→ TASK GOAL
Return each line of the listing that follows in which the string "Close" can be found.

━━━━━━━━

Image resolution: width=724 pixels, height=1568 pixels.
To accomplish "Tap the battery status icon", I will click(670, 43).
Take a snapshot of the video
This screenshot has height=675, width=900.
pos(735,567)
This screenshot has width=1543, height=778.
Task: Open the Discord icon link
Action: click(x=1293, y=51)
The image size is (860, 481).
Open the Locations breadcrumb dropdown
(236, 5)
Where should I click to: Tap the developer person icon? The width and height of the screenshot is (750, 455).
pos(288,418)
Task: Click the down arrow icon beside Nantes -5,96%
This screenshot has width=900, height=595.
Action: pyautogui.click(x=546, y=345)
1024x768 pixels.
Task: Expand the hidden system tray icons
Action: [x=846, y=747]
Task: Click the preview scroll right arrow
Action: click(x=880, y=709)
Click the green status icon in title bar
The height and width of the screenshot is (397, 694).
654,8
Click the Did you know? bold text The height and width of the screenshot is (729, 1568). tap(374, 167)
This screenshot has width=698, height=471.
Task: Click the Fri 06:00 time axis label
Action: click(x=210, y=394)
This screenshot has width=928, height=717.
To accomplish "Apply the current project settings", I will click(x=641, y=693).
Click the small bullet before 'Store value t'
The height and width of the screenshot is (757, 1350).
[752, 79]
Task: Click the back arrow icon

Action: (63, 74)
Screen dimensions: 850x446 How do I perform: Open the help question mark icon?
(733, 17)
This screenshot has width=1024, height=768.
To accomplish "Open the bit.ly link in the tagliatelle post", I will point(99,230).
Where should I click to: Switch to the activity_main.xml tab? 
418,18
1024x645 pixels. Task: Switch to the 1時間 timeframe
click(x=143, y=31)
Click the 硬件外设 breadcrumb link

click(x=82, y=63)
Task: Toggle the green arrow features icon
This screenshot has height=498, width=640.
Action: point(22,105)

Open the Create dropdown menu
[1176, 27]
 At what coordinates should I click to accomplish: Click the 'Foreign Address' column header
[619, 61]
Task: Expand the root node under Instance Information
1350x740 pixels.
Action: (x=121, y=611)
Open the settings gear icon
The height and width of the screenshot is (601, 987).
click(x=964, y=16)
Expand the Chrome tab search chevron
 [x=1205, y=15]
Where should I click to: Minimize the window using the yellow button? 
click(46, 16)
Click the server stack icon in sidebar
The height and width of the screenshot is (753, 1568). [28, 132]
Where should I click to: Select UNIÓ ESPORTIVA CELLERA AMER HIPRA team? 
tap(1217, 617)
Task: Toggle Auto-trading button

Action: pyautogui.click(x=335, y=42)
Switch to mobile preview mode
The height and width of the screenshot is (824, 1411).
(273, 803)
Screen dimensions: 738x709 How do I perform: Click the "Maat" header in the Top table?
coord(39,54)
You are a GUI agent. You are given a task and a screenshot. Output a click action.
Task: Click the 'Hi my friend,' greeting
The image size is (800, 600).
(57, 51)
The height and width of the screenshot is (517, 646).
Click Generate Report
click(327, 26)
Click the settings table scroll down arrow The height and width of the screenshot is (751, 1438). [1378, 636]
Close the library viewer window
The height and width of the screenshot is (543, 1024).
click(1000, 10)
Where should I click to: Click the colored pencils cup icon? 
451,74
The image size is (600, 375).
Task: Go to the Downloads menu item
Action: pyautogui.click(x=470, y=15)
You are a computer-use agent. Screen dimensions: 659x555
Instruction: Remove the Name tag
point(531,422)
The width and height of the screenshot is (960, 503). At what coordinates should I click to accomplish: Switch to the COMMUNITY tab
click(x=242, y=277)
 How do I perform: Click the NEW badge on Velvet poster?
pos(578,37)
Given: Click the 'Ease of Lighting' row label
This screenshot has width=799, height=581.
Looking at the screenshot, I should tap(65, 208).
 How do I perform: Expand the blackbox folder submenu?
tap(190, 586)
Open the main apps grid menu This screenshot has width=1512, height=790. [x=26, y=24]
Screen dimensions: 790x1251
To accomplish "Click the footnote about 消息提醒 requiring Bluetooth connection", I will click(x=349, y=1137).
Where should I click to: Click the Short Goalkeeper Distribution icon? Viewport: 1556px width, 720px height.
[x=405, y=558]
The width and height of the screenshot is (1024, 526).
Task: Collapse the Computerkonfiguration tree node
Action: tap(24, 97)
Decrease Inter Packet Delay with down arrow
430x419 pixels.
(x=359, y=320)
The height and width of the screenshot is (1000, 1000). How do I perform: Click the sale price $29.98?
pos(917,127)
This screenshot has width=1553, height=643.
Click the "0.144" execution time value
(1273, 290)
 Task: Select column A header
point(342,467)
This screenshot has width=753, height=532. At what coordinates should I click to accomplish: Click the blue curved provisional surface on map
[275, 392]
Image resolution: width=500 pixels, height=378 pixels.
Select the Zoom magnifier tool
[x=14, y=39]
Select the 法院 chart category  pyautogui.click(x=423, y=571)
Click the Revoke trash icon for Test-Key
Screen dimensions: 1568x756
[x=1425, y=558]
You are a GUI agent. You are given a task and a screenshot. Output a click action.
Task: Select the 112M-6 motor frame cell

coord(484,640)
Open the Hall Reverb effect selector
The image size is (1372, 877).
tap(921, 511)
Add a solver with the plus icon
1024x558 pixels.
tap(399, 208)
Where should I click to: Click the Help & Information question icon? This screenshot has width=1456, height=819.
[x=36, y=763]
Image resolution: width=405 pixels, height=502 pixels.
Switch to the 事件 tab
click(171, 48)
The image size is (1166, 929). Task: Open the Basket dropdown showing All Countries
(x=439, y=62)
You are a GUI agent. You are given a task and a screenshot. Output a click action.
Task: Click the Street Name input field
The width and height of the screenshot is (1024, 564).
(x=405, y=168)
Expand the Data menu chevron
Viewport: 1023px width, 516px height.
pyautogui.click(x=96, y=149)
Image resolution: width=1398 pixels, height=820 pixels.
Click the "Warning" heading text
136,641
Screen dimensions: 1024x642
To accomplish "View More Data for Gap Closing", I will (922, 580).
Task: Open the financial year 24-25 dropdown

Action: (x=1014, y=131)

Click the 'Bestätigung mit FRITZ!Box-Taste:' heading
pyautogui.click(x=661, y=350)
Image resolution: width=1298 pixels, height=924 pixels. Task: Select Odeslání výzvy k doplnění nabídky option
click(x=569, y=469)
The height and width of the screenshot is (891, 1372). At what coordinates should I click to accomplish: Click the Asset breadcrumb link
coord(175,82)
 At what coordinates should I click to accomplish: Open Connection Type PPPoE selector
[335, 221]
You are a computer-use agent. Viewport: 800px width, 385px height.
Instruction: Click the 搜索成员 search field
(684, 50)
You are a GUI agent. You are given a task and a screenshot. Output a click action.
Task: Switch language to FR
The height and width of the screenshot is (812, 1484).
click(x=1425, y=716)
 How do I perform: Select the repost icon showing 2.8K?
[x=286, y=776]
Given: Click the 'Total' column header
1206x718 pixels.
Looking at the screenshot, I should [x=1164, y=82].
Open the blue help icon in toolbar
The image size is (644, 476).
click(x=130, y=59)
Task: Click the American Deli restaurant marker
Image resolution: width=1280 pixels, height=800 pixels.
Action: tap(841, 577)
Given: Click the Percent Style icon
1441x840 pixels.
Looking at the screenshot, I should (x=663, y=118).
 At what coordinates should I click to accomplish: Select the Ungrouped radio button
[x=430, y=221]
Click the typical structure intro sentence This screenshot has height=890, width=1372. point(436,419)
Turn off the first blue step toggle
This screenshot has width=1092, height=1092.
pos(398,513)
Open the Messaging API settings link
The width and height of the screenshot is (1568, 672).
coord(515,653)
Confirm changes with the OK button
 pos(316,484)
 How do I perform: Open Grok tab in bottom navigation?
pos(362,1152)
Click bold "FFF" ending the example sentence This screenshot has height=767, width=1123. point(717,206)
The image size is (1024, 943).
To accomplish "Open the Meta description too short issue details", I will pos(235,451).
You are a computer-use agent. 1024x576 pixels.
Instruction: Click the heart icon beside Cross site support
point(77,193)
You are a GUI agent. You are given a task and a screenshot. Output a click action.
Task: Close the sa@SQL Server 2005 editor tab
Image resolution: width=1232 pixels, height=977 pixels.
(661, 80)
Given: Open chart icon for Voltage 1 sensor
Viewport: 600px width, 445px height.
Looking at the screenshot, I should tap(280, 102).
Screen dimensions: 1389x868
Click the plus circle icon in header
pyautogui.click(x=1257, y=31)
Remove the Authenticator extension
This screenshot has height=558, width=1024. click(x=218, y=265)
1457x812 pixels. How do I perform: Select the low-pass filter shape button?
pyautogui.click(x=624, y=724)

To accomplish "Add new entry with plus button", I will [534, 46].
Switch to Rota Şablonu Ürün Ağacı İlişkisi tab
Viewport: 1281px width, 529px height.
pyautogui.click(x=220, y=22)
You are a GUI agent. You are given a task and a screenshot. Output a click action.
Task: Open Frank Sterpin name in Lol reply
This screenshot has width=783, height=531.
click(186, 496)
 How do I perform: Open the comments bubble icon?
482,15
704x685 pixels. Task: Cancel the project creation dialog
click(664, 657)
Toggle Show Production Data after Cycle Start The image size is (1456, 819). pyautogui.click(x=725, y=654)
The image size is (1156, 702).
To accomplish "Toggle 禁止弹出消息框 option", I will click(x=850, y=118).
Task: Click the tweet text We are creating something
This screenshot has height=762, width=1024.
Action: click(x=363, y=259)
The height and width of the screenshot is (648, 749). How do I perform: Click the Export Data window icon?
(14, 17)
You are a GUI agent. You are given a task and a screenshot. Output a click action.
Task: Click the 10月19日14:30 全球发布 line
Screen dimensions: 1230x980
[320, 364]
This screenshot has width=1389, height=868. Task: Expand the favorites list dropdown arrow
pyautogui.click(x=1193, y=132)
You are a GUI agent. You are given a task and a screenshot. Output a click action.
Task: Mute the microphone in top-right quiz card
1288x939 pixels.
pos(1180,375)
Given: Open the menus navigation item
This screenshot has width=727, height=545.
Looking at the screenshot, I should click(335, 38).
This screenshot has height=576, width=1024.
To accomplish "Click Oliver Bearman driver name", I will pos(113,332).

━━━━━━━━

→ RESPONSE TO THE EXERCISE
Close the library viewer window
Task: Close the sa@SQL Server 2005 editor tab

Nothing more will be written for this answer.